REQUIREMENTS: Rewrite every line of the listing below as a numbered list, leaving out blank lines and the pictures.

[Dataset rows]

══════════════════════════════

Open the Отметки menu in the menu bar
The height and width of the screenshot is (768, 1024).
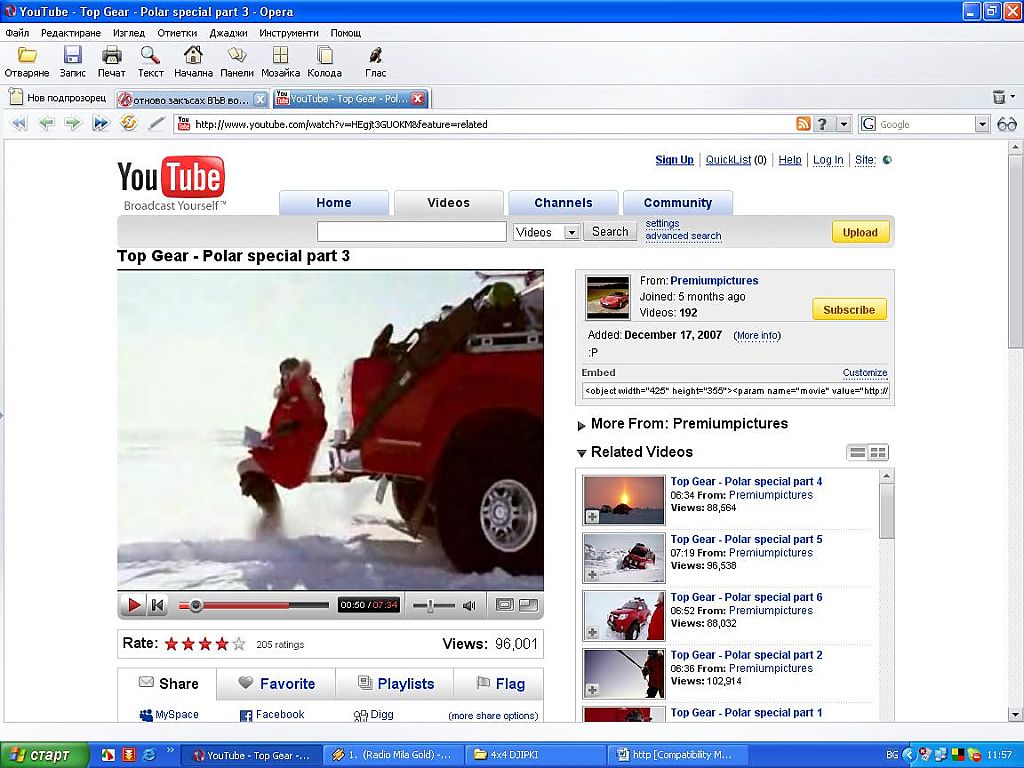point(177,33)
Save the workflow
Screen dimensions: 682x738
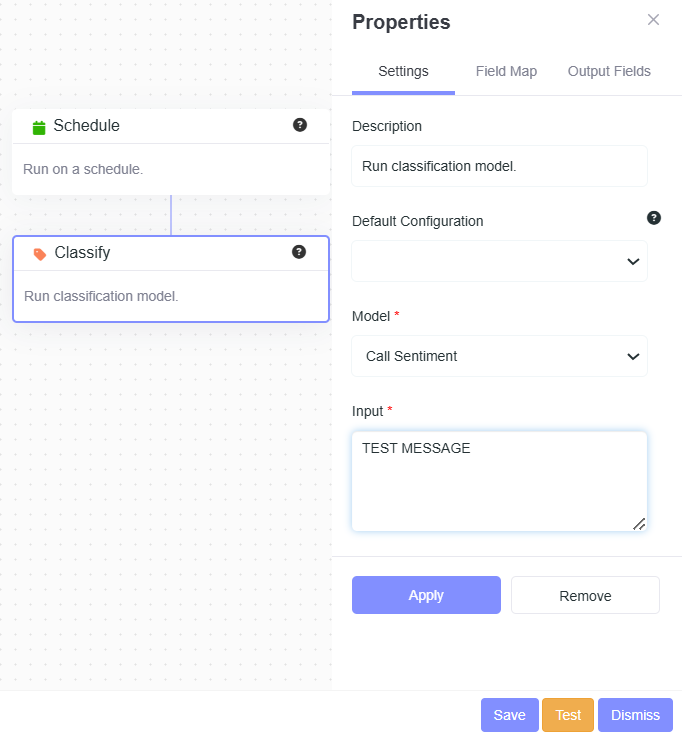click(509, 715)
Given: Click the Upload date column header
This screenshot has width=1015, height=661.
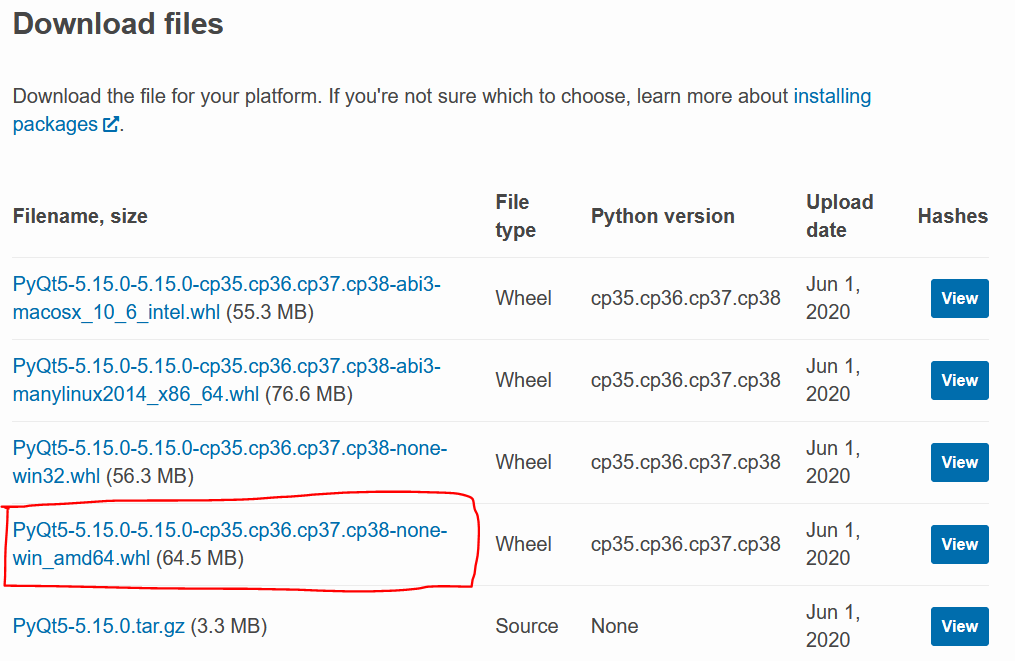Looking at the screenshot, I should click(839, 215).
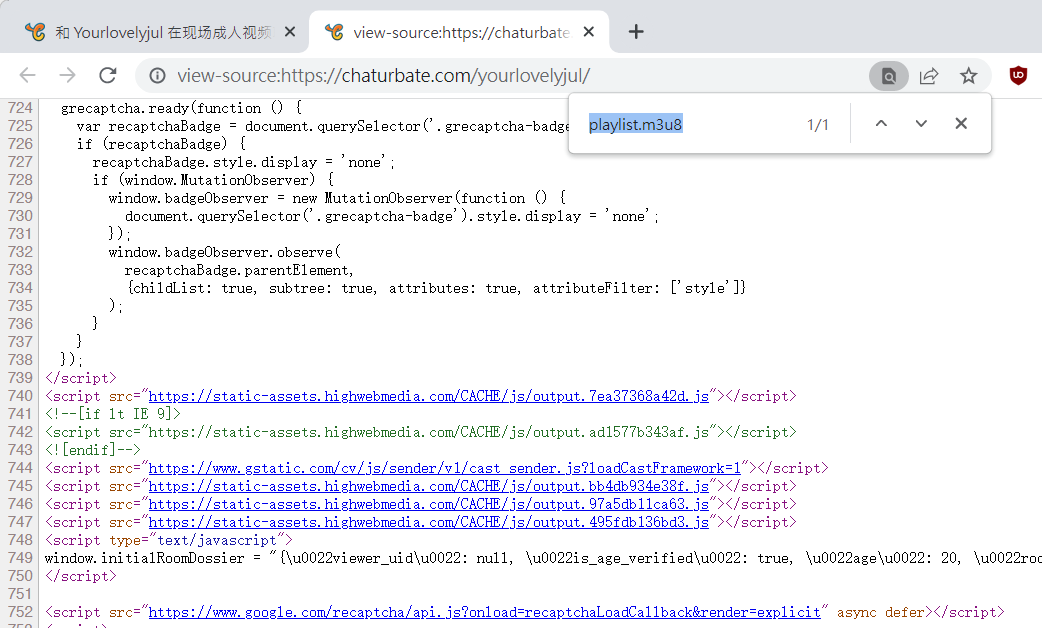Click the forward navigation arrow
Image resolution: width=1042 pixels, height=628 pixels.
click(x=66, y=75)
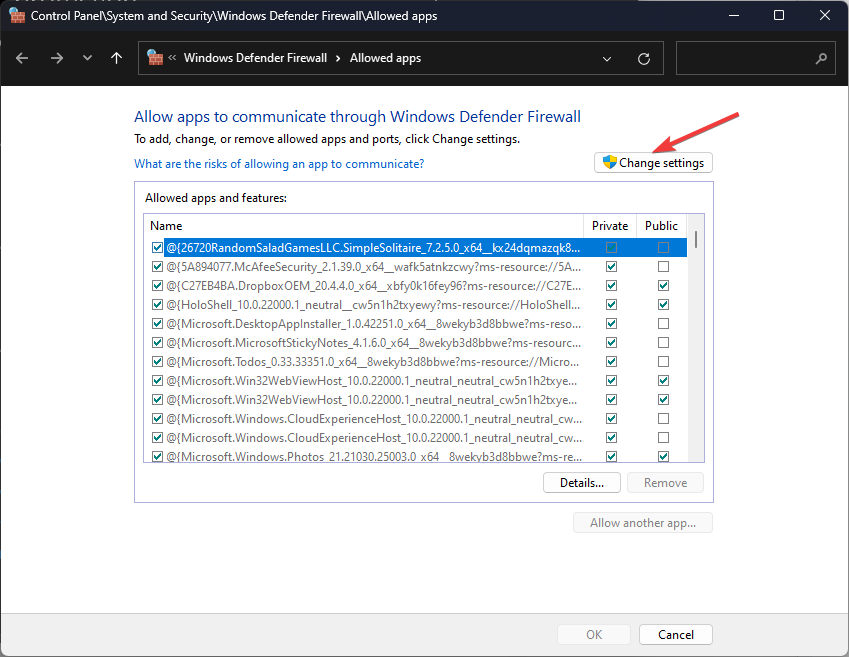
Task: Click the Forward navigation arrow
Action: tap(56, 58)
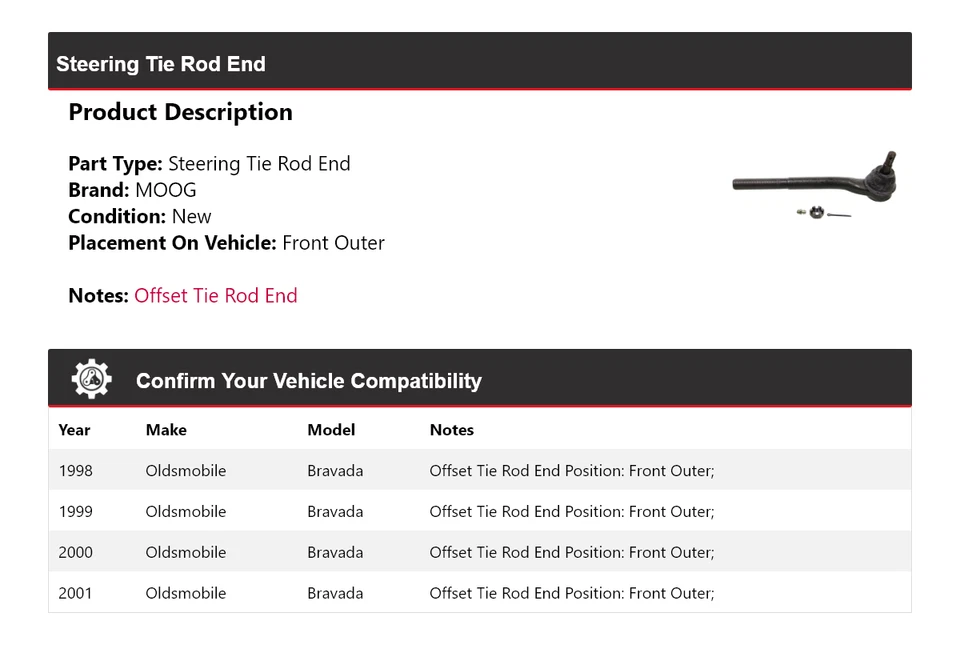Click the Product Description heading
This screenshot has height=645, width=960.
181,112
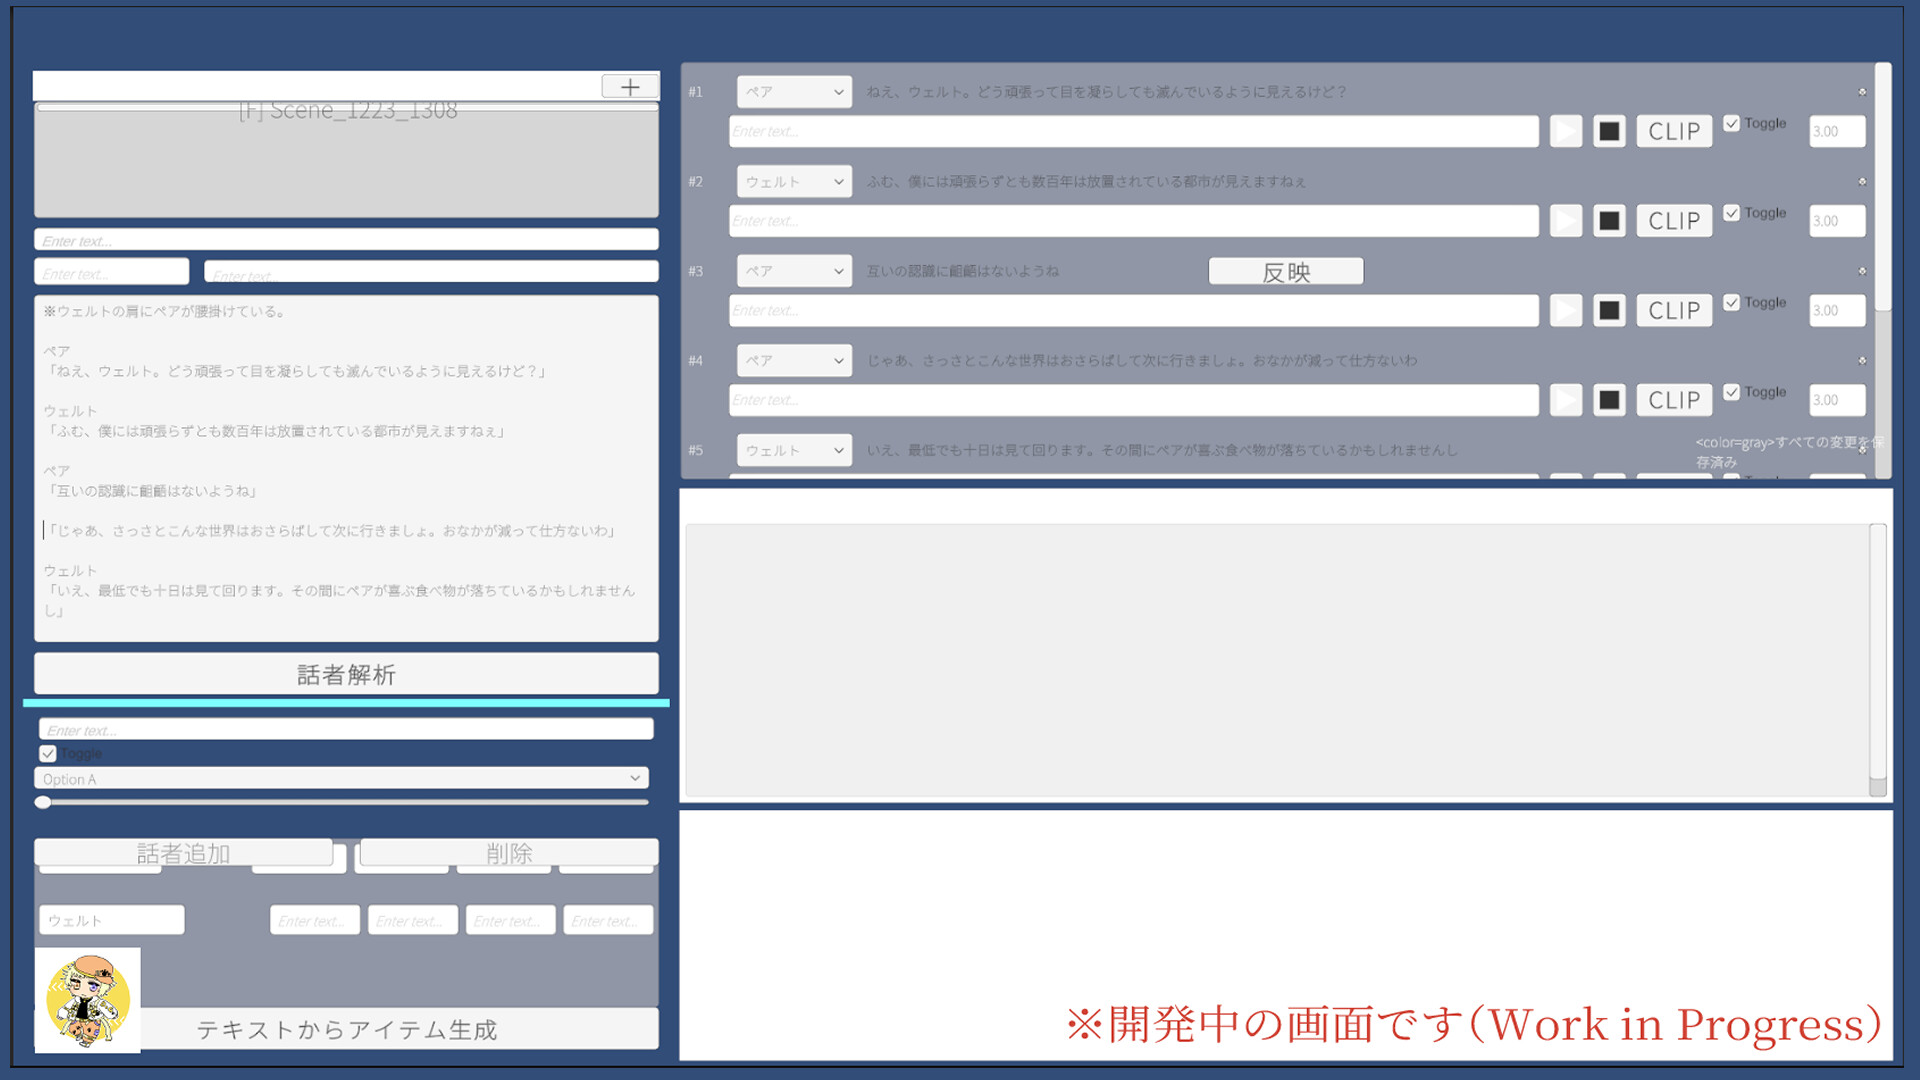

══════════════════════════════

TASK RESULT:
1. Open the Отметки menu in the menu bar
2. The height and width of the screenshot is (768, 1024).
3. point(177,33)
4. Save the workflow
5. Screen dimensions: 682x738
6. click(509, 715)
7. Given: Click the Upload date column header
8. This screenshot has width=1015, height=661.
9. Looking at the screenshot, I should click(839, 215).
10. Click the forward navigation arrow
11. Image resolution: width=1042 pixels, height=628 pixels.
12. click(x=66, y=75)
13. Task: Click the Forward navigation arrow
14. Action: tap(56, 58)
15. Click the Product Description heading
16. This screenshot has height=645, width=960.
17. 181,112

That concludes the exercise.